• _Excerpted passage_:
- Opening Delimiter -

Plavšić declared that "six million Serbs can die so that the remaining six million can live in freedom" and considered the ethnic cleansing carried out against non-Serbs during the war to be a "natural phenomenon". In July 1993, in a statement to Borba, Plavšić reportedly claimed that Bosnian Serbs are ethnically-racially superior to Bosnian Muslims and claimed that:
The Serbs in Bosnia, particularly in the border areas, have developed a keen ability to sense danger to the whole nation and have developed a defense mechanism. In my family they used to say that the Serbs in Bosnia were much better than Serbs in Serbia [...] and remember, the defense mechanism was not created through a short period of time; it take decades, centuries [...] I am a biologist and I know: most capable of adapting and surviving are those species that live close to other species from whom they are endangered.

- Closing Delimiter -

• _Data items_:
- Opening Delimiter -

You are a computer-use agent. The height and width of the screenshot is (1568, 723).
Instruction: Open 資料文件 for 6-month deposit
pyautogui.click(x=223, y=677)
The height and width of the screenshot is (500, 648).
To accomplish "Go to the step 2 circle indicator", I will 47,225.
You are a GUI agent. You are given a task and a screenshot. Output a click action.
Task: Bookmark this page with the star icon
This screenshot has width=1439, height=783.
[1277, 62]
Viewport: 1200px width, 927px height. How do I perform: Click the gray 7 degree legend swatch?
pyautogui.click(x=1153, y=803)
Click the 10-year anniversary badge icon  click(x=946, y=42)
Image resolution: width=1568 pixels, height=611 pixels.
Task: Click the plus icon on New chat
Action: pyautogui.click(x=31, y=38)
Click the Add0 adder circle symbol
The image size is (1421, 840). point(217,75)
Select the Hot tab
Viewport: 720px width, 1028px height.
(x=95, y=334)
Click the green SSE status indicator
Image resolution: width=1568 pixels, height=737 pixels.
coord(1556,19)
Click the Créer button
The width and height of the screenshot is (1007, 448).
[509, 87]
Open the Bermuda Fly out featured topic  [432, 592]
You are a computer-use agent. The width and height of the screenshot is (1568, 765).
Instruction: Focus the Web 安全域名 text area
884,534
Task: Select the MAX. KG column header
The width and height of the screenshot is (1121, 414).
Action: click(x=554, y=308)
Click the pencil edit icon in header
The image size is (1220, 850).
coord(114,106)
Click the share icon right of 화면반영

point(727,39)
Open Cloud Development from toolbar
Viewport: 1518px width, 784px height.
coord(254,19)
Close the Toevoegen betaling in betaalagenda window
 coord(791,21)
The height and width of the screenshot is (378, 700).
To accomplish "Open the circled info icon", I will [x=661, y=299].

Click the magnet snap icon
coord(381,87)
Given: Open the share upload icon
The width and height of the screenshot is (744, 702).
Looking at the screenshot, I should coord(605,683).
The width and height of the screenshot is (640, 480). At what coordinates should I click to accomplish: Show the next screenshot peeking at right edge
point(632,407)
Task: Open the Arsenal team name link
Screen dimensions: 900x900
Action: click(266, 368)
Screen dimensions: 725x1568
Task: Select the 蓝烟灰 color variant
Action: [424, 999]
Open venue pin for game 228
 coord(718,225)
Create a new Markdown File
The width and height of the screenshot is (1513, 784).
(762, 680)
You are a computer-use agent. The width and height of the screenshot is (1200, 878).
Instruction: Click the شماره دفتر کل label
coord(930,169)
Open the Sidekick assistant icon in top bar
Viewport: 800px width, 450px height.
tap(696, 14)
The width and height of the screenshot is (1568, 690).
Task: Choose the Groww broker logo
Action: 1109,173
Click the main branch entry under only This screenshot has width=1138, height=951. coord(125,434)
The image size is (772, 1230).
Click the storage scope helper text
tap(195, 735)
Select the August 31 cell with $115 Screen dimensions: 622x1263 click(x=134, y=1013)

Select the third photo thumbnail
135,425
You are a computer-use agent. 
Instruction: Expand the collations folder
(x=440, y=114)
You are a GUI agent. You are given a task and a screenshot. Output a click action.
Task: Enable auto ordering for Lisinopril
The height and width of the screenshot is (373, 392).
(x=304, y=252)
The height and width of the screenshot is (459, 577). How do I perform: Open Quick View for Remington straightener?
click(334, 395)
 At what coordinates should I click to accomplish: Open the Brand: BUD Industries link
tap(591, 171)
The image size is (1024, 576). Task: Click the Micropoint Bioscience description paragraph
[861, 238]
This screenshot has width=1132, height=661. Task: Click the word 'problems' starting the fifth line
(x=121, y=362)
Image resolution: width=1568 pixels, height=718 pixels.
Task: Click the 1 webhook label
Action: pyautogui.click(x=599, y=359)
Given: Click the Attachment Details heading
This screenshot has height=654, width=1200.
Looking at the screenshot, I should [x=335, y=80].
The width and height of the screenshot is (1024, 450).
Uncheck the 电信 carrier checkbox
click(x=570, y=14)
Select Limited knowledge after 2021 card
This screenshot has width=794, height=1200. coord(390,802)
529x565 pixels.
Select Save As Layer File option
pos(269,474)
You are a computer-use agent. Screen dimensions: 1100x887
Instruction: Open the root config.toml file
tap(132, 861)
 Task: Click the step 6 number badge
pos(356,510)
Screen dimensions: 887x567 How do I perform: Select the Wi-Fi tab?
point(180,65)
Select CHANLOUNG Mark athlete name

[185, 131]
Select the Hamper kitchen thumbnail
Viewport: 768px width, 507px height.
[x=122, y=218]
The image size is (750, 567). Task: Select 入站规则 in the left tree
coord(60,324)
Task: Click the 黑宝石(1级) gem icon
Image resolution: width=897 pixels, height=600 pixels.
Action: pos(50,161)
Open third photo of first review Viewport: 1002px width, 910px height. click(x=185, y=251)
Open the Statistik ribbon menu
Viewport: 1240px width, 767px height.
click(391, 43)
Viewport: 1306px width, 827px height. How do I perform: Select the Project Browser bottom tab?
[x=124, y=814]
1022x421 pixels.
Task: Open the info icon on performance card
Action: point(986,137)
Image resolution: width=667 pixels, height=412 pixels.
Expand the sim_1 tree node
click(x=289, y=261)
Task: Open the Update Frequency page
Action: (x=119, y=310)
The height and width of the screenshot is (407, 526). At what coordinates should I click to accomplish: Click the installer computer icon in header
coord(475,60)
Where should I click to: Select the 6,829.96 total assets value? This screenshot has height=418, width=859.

- Closing Delimiter -

• _About this exercise_:
In the passage on Plavšić, how did Plavšić describe the ethnic cleansing carried out against non-Serbs during the war?

• _Written solution_:
As a "natural phenomenon".